[TASK STATEMENT]:
Work through the records below, line by line, and say how many lines include "field", with nothing else.

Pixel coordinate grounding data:

++++++++

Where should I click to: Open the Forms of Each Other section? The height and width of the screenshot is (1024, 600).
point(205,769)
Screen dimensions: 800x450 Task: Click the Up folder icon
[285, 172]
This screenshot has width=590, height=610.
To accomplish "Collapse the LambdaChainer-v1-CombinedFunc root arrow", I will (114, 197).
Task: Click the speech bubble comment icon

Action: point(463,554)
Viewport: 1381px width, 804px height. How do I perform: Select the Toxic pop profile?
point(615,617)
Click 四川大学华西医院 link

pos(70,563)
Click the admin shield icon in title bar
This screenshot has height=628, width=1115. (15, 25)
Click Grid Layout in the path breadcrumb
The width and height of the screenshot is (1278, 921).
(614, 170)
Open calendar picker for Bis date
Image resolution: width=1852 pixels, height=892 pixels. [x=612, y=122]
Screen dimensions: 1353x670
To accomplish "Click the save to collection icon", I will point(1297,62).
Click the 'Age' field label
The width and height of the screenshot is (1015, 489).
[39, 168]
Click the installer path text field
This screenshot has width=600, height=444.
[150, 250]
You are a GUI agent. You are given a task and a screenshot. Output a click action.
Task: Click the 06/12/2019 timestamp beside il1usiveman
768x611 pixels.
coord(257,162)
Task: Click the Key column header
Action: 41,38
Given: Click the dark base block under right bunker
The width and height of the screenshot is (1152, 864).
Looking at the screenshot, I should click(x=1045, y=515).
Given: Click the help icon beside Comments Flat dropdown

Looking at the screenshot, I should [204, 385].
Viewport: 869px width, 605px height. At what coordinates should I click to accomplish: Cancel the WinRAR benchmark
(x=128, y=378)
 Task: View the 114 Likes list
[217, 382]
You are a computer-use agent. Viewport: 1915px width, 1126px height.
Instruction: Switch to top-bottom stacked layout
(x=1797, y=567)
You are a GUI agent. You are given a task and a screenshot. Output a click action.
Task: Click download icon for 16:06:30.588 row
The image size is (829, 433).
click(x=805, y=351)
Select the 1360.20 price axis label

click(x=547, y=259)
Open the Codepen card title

++++++++

[SOLUTION]:
2